На «Море» вы не остановились и быстро взялись за новый проект — «Тургор»?

Да. Причём на этот раз продавали не демку даже, а чистый концепт, десять страничек текста в ворде, за которые мы просили у издателей 250 тысяч долларов. Всё-таки нахальства нам было тогда не занимать. Никто поначалу не хотел покупать сумасшедшую, наркоманскую идею про текучий цвет, голых женщин, босховских кошмариков с пятиметровыми конечностями и «в этой игре надо только рисовать». Но и на этот раз всё получилось. Подробности — в подкасте у Галёнкина.

«Игра — это новая форма мышления»: интервью с Николаем Дыбовским

Вероятно, нахальство всё-таки было подкреплено тем, что «Мор» стал культовым? Одно дело просто инди разработчики с нахальством и десятистраничным концептом, другое дело — команда «Мора». Можно ли сказать, что «это позволялось только ледорубам» или время было такое, когда напористость решала?

Ты преувеличиваешь. В 2005-м «Мор» культовым еще не стал, ругали его почти так же энергично, как и хвалили. Он стал игрой года по мнению ЛКИ и AG, но очень влиятельные «Игромания» и Game.EXE, например, камня на камне от него не оставили.

Спор об искусстве — наследие нашего школьного образования, которое все ещё опирается на культурную традицию XVIII-XIX веков. Игровую индустрию сейчас нужно оценивать совсем по другим критериям

Насколько я знаю, у вас был один неудачный проект — «Эврика!». Позже ты рассказывал, что делали его отклонившись от вашего кредо и поэтому не было успеха. Можешь рассказать, что это был за проект и что пошло не так?

**Данные**.
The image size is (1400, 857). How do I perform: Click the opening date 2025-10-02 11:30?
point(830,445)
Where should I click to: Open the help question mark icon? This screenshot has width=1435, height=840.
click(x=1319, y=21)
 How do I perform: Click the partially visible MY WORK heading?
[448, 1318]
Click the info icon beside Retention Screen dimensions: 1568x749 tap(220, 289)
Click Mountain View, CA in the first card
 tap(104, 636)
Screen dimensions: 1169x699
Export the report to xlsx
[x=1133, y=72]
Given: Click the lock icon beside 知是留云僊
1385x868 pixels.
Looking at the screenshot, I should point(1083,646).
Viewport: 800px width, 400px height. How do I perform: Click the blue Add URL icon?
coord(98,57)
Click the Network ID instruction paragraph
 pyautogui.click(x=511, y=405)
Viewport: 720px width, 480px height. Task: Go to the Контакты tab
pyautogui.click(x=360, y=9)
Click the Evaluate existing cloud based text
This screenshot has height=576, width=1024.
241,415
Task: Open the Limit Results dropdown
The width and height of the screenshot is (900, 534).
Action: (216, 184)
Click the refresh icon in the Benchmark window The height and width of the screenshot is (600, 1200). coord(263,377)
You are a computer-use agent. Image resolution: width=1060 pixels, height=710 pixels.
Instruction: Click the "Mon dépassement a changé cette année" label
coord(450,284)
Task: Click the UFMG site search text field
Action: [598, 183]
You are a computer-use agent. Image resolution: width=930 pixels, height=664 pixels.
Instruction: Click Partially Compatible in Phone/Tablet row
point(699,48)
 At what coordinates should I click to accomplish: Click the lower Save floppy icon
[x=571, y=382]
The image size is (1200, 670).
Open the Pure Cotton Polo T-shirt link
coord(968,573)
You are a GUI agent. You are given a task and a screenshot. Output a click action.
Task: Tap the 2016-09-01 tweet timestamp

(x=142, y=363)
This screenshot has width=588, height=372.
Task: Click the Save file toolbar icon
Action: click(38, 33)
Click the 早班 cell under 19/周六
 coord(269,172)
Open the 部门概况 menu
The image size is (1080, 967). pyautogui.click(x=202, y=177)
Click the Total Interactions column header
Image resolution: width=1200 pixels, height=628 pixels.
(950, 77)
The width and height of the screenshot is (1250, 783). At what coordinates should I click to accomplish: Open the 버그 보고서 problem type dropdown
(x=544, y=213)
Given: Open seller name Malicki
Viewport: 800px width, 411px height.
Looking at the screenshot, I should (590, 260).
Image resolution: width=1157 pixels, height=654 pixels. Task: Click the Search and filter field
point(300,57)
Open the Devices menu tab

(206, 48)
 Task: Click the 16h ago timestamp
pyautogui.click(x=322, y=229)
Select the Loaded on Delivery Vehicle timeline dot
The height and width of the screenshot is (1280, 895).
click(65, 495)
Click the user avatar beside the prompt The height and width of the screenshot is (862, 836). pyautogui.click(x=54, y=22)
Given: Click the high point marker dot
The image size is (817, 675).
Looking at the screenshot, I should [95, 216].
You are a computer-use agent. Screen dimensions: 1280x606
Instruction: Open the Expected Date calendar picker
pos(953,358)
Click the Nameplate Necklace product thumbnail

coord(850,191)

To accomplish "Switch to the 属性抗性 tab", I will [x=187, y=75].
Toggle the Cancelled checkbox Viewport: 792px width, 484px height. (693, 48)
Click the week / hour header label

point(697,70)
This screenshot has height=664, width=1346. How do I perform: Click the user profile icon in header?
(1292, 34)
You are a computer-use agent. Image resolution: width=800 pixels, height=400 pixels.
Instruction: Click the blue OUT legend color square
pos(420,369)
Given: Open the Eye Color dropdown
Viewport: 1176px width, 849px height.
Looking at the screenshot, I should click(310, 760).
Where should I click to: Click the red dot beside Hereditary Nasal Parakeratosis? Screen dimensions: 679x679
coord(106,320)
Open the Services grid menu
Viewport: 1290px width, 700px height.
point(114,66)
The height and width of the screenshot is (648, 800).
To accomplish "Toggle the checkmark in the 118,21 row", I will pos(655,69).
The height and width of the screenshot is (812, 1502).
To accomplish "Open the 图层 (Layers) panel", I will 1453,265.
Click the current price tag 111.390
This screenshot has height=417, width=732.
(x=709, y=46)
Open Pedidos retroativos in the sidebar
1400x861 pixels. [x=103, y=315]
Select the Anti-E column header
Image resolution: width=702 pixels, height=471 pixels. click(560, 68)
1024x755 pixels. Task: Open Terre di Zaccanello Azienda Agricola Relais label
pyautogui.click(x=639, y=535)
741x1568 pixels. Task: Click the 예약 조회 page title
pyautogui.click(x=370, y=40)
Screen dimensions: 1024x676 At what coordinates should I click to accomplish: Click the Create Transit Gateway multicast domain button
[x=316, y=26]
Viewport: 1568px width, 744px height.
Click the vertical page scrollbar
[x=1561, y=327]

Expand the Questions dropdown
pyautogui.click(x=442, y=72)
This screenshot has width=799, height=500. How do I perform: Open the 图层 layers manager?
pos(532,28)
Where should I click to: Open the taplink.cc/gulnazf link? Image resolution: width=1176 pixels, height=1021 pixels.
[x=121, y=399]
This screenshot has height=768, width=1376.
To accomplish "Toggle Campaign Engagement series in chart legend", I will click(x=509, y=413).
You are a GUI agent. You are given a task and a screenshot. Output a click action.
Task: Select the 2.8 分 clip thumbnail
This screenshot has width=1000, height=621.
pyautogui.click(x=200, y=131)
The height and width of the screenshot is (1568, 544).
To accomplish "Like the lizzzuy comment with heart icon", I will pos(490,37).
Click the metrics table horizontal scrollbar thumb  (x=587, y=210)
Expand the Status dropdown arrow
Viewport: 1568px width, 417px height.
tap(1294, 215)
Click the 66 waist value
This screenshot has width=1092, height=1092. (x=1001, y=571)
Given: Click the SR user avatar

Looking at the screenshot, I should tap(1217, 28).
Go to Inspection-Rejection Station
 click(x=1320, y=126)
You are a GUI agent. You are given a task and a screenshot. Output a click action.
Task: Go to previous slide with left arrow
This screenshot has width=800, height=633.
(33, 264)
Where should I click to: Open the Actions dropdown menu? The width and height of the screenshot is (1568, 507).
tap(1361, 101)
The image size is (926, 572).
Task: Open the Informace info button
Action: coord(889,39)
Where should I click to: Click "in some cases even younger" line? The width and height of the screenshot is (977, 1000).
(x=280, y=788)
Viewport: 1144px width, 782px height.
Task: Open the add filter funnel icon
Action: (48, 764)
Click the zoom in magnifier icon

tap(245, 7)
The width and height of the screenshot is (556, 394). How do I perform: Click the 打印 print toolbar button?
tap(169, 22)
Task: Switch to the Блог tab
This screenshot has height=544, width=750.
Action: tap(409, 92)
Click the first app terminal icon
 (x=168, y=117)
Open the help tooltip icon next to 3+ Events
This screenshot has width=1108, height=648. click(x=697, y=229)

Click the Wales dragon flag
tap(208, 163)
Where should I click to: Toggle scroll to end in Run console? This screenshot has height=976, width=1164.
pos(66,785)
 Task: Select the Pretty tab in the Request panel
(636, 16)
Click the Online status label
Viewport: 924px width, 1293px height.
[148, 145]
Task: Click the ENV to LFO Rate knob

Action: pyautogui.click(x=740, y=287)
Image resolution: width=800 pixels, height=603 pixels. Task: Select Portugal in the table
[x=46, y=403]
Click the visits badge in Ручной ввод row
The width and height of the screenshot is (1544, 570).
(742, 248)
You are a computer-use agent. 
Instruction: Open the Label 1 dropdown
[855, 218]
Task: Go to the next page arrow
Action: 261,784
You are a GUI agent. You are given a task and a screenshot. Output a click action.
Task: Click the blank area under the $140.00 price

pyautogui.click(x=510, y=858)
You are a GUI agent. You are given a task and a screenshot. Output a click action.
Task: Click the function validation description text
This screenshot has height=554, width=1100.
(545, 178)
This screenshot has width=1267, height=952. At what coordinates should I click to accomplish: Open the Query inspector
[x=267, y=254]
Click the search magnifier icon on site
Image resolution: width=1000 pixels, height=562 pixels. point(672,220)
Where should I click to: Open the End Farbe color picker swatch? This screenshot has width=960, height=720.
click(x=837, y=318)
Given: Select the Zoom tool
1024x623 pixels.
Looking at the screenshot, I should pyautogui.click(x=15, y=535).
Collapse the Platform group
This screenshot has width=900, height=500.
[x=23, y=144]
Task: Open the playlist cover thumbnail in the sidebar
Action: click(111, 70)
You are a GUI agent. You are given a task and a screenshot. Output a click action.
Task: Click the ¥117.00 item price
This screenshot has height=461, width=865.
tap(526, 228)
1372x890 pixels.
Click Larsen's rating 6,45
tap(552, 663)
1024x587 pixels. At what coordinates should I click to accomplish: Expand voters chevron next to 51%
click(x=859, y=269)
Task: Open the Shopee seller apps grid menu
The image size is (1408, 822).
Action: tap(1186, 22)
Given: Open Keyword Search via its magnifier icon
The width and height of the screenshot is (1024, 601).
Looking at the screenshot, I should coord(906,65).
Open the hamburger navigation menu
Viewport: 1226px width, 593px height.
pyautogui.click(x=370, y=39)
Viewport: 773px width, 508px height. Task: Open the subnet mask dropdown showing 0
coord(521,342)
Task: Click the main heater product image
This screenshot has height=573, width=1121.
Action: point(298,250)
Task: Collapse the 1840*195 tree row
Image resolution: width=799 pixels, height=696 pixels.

**Что сделать**.
1. Какие издания, по словам интервью, назвали «Мор» игрой года?
2. Продолжите интервью о «Море» и «Тургоре» с того места, где оно заканчивается.

**Ответы**.
1. ЛКИ и AG.

2.
«Эврика!» — хорошая игра. Но ей не повезло. Делалась она в 2008 — 2010-х годах, помнишь, тогда был кризис: погиб старый DTF, съёжились старые издатели, разработчики рванули в соцсети и в мобайл, никто не верил в однопользовательские игры. Сам климат в российской индустрии стал совершенно другим, чужим для нас. А климат важен. Потом «Эврика» стала тем самым дитём без глазу у семи нянек — не очень понятно было, кто ведёт проект.

Я, например, — руководитель-маньяк, который живёт проектом, кормит его своей кровью, если что идёт не так — орёт, разбивает мышку об стену, притаскивает с помойки антиквариат для вдохновения. А после «Мора» и «Тургора» я почувствовал, что больше так не могу — окуклился, превратился в овощ, много пил и как-то тихо регенерировал в уголке. Поэтому игра стала таким, недоношенным ребёнком. Ну, и продавали мы её неправильно — просто выложили в Steam и сказали: «Вот». Никакого пиара — мы же привыкли, что этим издатель занимается, сами ничего не делали. Сама себя игра продавать не будет, если это не Minecraft.

«Игра — это новая форма мышления»: интервью с Николаем Дыбовским

Один из недавних хитов компании — мобильный проект «Тук-Тук-Тук». Деньги на разработку собирали на Kickstarter. Как тебе сама концепция краудфандинга?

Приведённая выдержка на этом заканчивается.